_What you will do_: Give the records once more, exactly as they stand.

Stored data:
⁂

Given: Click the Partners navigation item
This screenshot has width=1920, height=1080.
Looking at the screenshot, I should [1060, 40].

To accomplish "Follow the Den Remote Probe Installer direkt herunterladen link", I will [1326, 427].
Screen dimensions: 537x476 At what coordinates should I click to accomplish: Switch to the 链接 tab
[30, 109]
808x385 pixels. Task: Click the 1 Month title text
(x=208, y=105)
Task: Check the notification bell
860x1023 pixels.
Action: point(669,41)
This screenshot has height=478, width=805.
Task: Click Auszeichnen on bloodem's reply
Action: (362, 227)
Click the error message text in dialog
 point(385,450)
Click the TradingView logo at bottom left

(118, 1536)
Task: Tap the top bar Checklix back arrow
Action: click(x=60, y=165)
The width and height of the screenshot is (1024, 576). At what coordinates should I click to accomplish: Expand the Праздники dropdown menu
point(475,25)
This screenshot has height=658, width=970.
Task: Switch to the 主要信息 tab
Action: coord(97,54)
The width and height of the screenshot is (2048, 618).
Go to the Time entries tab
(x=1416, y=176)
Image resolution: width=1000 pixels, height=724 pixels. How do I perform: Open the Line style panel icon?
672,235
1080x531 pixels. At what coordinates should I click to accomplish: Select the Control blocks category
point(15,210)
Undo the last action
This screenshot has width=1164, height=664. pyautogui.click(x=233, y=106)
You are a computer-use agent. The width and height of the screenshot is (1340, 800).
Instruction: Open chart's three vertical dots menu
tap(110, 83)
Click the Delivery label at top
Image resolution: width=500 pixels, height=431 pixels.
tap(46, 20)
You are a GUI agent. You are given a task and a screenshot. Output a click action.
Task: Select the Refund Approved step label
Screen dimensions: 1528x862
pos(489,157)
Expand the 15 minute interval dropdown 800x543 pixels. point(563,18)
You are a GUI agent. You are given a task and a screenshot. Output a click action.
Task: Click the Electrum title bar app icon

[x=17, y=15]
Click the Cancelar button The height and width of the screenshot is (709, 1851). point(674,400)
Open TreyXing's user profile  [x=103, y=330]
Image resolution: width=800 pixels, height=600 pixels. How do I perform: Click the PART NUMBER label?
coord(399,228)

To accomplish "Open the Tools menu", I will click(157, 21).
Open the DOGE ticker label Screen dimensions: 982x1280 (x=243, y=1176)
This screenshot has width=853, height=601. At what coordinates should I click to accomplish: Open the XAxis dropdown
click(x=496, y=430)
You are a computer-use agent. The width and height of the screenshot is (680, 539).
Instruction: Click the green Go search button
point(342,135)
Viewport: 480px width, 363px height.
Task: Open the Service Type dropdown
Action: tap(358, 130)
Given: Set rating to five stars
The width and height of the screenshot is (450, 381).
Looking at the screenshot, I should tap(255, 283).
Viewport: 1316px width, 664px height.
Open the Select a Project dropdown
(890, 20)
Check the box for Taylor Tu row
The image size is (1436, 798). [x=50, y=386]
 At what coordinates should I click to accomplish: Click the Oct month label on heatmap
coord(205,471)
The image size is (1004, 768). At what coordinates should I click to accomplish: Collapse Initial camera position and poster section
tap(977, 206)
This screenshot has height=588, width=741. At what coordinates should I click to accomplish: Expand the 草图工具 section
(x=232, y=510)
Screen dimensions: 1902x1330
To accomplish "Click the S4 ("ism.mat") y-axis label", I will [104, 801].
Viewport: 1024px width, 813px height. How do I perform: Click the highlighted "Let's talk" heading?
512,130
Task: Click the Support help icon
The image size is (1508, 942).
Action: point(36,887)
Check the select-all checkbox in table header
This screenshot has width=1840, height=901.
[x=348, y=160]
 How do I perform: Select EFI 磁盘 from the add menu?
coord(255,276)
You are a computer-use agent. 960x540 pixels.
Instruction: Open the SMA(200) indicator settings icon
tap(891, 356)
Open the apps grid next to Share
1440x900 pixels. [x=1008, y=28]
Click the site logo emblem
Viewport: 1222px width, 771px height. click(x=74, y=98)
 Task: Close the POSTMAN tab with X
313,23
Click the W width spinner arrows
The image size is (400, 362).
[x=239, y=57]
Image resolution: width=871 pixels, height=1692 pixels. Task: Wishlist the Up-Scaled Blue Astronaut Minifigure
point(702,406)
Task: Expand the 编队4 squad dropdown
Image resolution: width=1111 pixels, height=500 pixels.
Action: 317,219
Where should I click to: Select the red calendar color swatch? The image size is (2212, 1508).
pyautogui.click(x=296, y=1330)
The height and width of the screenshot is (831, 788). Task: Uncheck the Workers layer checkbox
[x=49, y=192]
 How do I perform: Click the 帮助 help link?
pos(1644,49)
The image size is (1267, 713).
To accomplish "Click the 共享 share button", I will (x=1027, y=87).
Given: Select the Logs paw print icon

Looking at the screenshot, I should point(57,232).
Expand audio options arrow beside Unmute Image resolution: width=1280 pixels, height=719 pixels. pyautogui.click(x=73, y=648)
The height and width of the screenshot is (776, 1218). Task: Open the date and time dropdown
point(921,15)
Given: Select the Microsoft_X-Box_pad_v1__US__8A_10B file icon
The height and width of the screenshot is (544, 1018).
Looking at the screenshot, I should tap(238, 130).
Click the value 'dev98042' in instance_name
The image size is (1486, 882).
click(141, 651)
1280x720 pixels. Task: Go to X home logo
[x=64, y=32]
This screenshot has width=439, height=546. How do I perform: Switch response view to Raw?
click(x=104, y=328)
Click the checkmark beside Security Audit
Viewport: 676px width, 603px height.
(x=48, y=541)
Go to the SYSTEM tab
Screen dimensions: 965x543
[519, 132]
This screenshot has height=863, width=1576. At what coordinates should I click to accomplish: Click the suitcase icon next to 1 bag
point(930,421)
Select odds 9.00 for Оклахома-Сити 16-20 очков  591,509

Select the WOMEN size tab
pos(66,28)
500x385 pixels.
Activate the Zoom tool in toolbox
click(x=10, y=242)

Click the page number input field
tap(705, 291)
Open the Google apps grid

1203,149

⁂

_Task response_:
Given: Click the Partners navigation item
This screenshot has width=1920, height=1080.
Looking at the screenshot, I should [1060, 40].

To accomplish "Follow the Den Remote Probe Installer direkt herunterladen link", I will [1326, 427].
Screen dimensions: 537x476 At what coordinates should I click to accomplish: Switch to the 链接 tab
[30, 109]
808x385 pixels. Task: Click the 1 Month title text
(x=208, y=105)
Task: Check the notification bell
860x1023 pixels.
Action: point(669,41)
This screenshot has height=478, width=805.
Task: Click Auszeichnen on bloodem's reply
Action: (362, 227)
Click the error message text in dialog
 point(385,450)
Click the TradingView logo at bottom left

(118, 1536)
Task: Tap the top bar Checklix back arrow
Action: click(x=60, y=165)
The width and height of the screenshot is (1024, 576). At what coordinates should I click to accomplish: Expand the Праздники dropdown menu
point(475,25)
This screenshot has height=658, width=970.
Task: Switch to the 主要信息 tab
Action: coord(97,54)
The width and height of the screenshot is (2048, 618).
Go to the Time entries tab
(x=1416, y=176)
Image resolution: width=1000 pixels, height=724 pixels. How do I perform: Open the Line style panel icon?
672,235
1080x531 pixels. At what coordinates should I click to accomplish: Select the Control blocks category
point(15,210)
Undo the last action
This screenshot has width=1164, height=664. pyautogui.click(x=233, y=106)
You are a computer-use agent. The width and height of the screenshot is (1340, 800).
Instruction: Open chart's three vertical dots menu
tap(110, 83)
Click the Delivery label at top
Image resolution: width=500 pixels, height=431 pixels.
tap(46, 20)
You are a GUI agent. You are given a task and a screenshot. Output a click action.
Task: Select the Refund Approved step label
Screen dimensions: 1528x862
pos(489,157)
Expand the 15 minute interval dropdown 800x543 pixels. point(563,18)
You are a GUI agent. You are given a task and a screenshot. Output a click action.
Task: Click the Electrum title bar app icon

[x=17, y=15]
Click the Cancelar button The height and width of the screenshot is (709, 1851). point(674,400)
Open TreyXing's user profile  [x=103, y=330]
Image resolution: width=800 pixels, height=600 pixels. How do I perform: Click the PART NUMBER label?
coord(399,228)

To accomplish "Open the Tools menu", I will click(157, 21).
Open the DOGE ticker label Screen dimensions: 982x1280 (x=243, y=1176)
This screenshot has width=853, height=601. At what coordinates should I click to accomplish: Open the XAxis dropdown
click(x=496, y=430)
You are a computer-use agent. The width and height of the screenshot is (680, 539).
Instruction: Click the green Go search button
point(342,135)
Viewport: 480px width, 363px height.
Task: Open the Service Type dropdown
Action: tap(358, 130)
Given: Set rating to five stars
The width and height of the screenshot is (450, 381).
Looking at the screenshot, I should tap(255, 283).
Viewport: 1316px width, 664px height.
Open the Select a Project dropdown
(890, 20)
Check the box for Taylor Tu row
The image size is (1436, 798). [x=50, y=386]
 At what coordinates should I click to accomplish: Click the Oct month label on heatmap
coord(205,471)
The image size is (1004, 768). At what coordinates should I click to accomplish: Collapse Initial camera position and poster section
tap(977, 206)
This screenshot has height=588, width=741. At what coordinates should I click to accomplish: Expand the 草图工具 section
(x=232, y=510)
Screen dimensions: 1902x1330
To accomplish "Click the S4 ("ism.mat") y-axis label", I will [104, 801].
Viewport: 1024px width, 813px height. How do I perform: Click the highlighted "Let's talk" heading?
512,130
Task: Click the Support help icon
The image size is (1508, 942).
Action: point(36,887)
Check the select-all checkbox in table header
This screenshot has width=1840, height=901.
[x=348, y=160]
 How do I perform: Select EFI 磁盘 from the add menu?
coord(255,276)
You are a computer-use agent. 960x540 pixels.
Instruction: Open the SMA(200) indicator settings icon
tap(891, 356)
Open the apps grid next to Share
1440x900 pixels. [x=1008, y=28]
Click the site logo emblem
Viewport: 1222px width, 771px height. click(x=74, y=98)
 Task: Close the POSTMAN tab with X
313,23
Click the W width spinner arrows
The image size is (400, 362).
[x=239, y=57]
Image resolution: width=871 pixels, height=1692 pixels. Task: Wishlist the Up-Scaled Blue Astronaut Minifigure
point(702,406)
Task: Expand the 编队4 squad dropdown
Image resolution: width=1111 pixels, height=500 pixels.
Action: 317,219
Where should I click to: Select the red calendar color swatch? The image size is (2212, 1508).
pyautogui.click(x=296, y=1330)
The height and width of the screenshot is (831, 788). Task: Uncheck the Workers layer checkbox
[x=49, y=192]
 How do I perform: Click the 帮助 help link?
pos(1644,49)
The image size is (1267, 713).
To accomplish "Click the 共享 share button", I will (x=1027, y=87).
Given: Select the Logs paw print icon

Looking at the screenshot, I should point(57,232).
Expand audio options arrow beside Unmute Image resolution: width=1280 pixels, height=719 pixels. pyautogui.click(x=73, y=648)
The height and width of the screenshot is (776, 1218). Task: Open the date and time dropdown
point(921,15)
Given: Select the Microsoft_X-Box_pad_v1__US__8A_10B file icon
The height and width of the screenshot is (544, 1018).
Looking at the screenshot, I should tap(238, 130).
Click the value 'dev98042' in instance_name
The image size is (1486, 882).
click(141, 651)
1280x720 pixels. Task: Go to X home logo
[x=64, y=32]
This screenshot has width=439, height=546. How do I perform: Switch response view to Raw?
click(x=104, y=328)
Click the checkmark beside Security Audit
Viewport: 676px width, 603px height.
(x=48, y=541)
Go to the SYSTEM tab
Screen dimensions: 965x543
[519, 132]
This screenshot has height=863, width=1576. At what coordinates should I click to accomplish: Click the suitcase icon next to 1 bag
point(930,421)
Select odds 9.00 for Оклахома-Сити 16-20 очков  591,509

Select the WOMEN size tab
pos(66,28)
500x385 pixels.
Activate the Zoom tool in toolbox
click(x=10, y=242)

Click the page number input field
tap(705, 291)
Open the Google apps grid

1203,149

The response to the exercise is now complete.